Savage's body, along with Farrell and McCann's were repatriated to Northern Ireland, where a collective IRA-sponsored funeral was held for them on 16 March 1988 at the IRA plot in Milltown Cemetery in West Belfast. As the coffins were being lowered into the ground, Michael Stone, an Ulster loyalist paramilitary, staged a single-handed attack upon the ceremony, throwing hand grenades and firing a handgun at mourners. The funeral immediately descended into chaos. One group of mourners pursued the retreating attacker, who continued to throw handgrenades and fire bullets, through cemetery grounds. Three of these unarmed mourners were killed and scores were injured. Stone retreated on to the adjoining M1 motorway, where he was arrested.

==Subsequent events==
A Gibraltar inquest into the deaths of Savage, McCann and Farrell concluded the three had been lawfully killed. In 1995, the European Court of Human Rights ruled that the human rights of the three were infringed, and criticized the British authorities for lack of control in the arrest operation.
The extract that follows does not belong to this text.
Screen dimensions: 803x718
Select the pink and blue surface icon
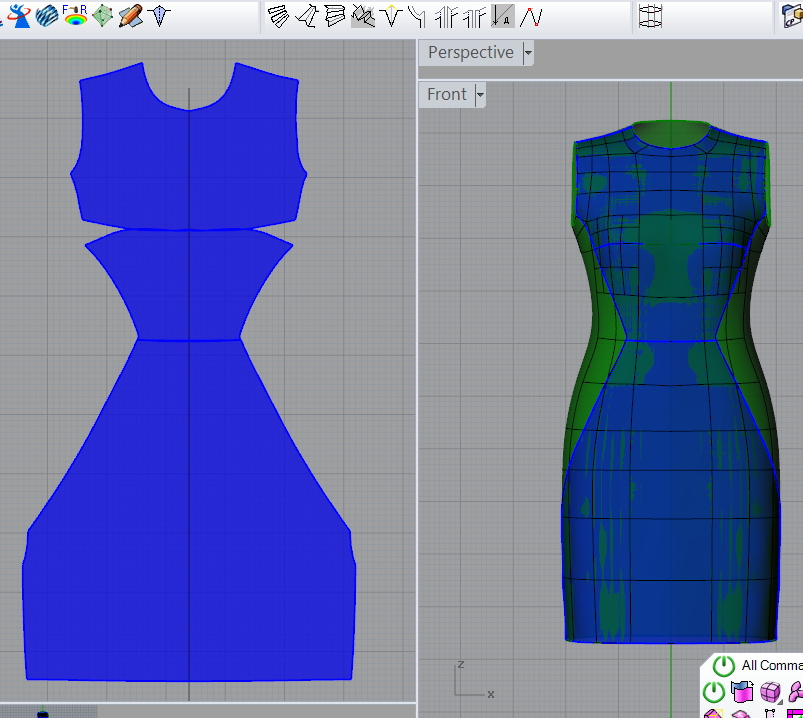pos(741,692)

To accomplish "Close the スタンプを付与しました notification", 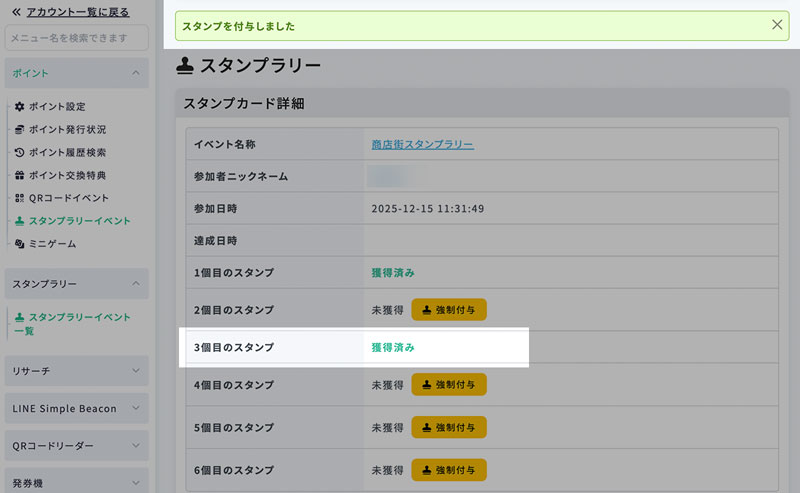I will pos(777,25).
They also ruled that the three had been engaged in an act of terrorism, and consequently dismissed unanimously the applicants’ claims for damages, for costs and expenses incurred in the Gibraltar Inquest and the remainder of the claims for just satisfaction.
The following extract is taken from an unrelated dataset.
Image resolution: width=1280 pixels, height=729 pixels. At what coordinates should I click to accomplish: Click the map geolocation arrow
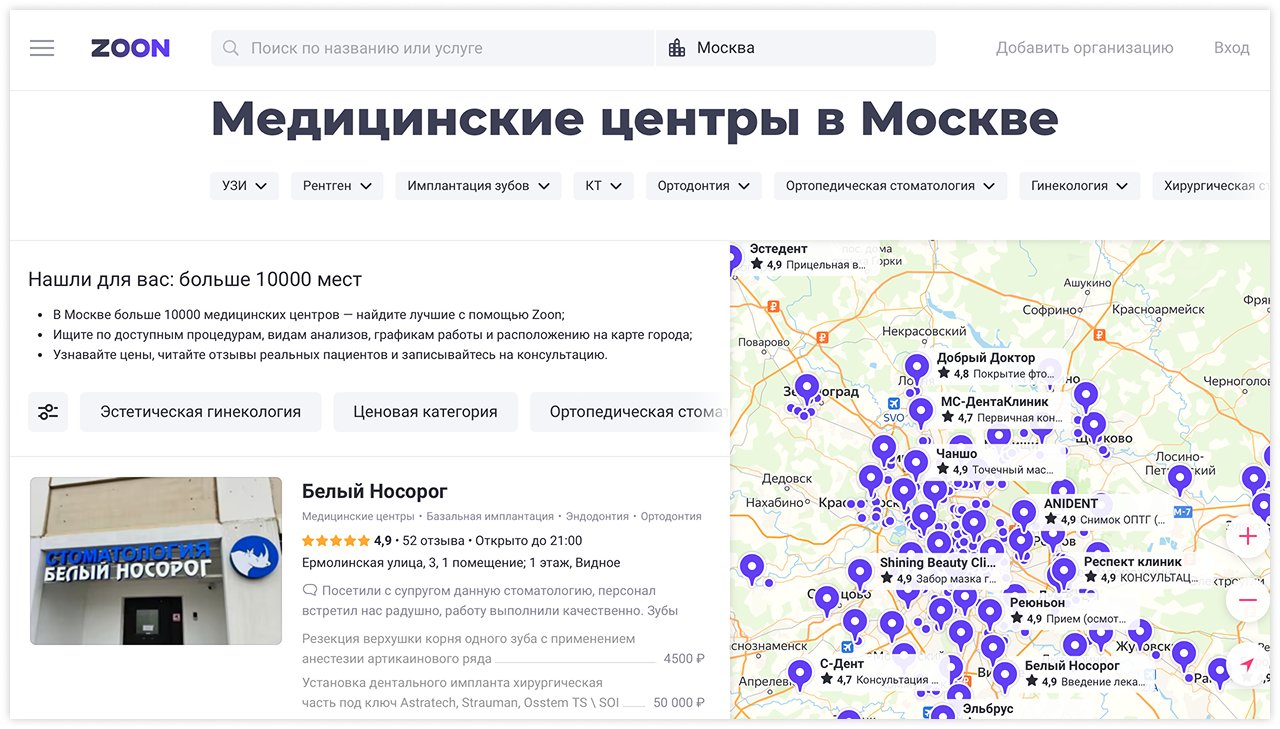[x=1247, y=665]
A British television documentary, Death on the Rock (1988) was produced and broadcast about the failed IRA operation in Gibraltar, examining the details of the events, and raising doubts about aspects of the British Government's statements about the circumstances of the shootings of the IRA team, and questioning whether excessive force had been used in the confrontation in line with persistent rumours in the British media at that time of a "Shoot to Kill" strategy being used against the Provisional IRA by the British Government.